Ask Angel – Sleep Schedule

How on earth do I fix my sleep schedule? – Zzzzz

Dear Zzzzz, 

This is an issue many teenagers are reporting. Teens are getting less and less sleep and countless studies have found this to be a significant problem, particularly in regards to keeping up with school while being sleep deprived. We’ve all heard the line “growing kids need at least 8 hours of sleep a night,” but this doesn’t seem like a possible task to complete once the sun sets and we start looking at our phones or watching Netflix. It’s easy to get off track and have a poor sleep schedule. However, it’s also important to recognize the problem and attempt to fix it because, at the end of the day, you function better with a good sleep schedule. Many methods work differently for every individual, so I will list out some of sleep specialists’ best tips for creating a consistent sleep schedule:

1. Adjust your body slowly. Day after day, slightly shift your bedtime so that it can be earlier overtime. For example, if you are used to going to bed at 2 am every night, try going to sleep at 1:40 tonight, 1:20 the next night, then 1 am the following night, etc. 

2. Avoid blue light before bed. Blue light from our phones can suppress our secretion of melatonin, a hormone that controls our sleep patterns. This is why it’s important to be off our phone at least an hour and a half before going to bed. 

3. Don’t take naps! If you’re feeling tired during the day, whatever you do, don’t take a nap. Studies show that napping is associated with shorter nighttime sleep the next night, which can throw off your internal clock.

4. Stick to a schedule. Sleep irregularity has been associated with difficulty falling asleep, reduced physical activity, increased daytime sleepiness, stress, depression and more. Consistent bedtimes and rise times can treat this and get you back on track. 

5. Limit your caffeine intake, specifically after lunch. Studies have confirmed that caffeine consumption interferes with sleep quality and quantity. 

6. Practice relaxation.
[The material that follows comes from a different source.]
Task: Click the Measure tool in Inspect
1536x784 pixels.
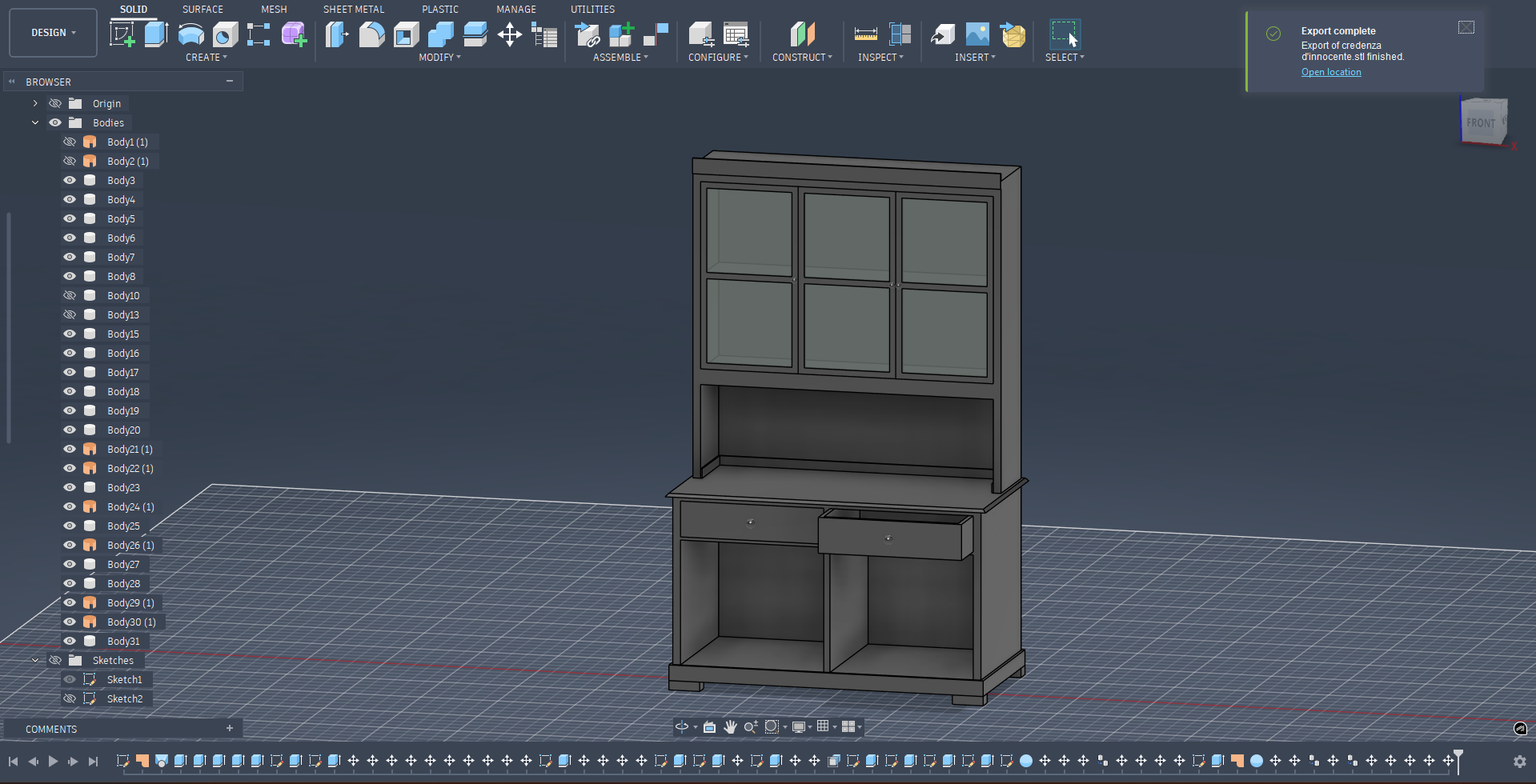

Being more relaxed might help with falling asleep quicker. Some relaxing activities include yoga, meditation and journaling.

7. Consider talking to your doctor if this presents as an ongoing issue. If your sleep problems persist, you may have an undiagnosed sleeping disorder. 

I’ve had trouble sleeping, and I’ve had weeks where I couldn’t fall asleep before 1 am, but a lot of these tricks helped me get back into a more reliable sleep schedule. If you like tea, I would suggest you drink a decaf cup before bed to help relax. To be honest, this process is annoying, especially if you’re used to going to sleep late for months on end. At the end of the day, if you put in the work and try out different methods, you should be able to achieve 8+ hours of sleep a night and manage a more consistent bedtime and wake up time. Hope this helps!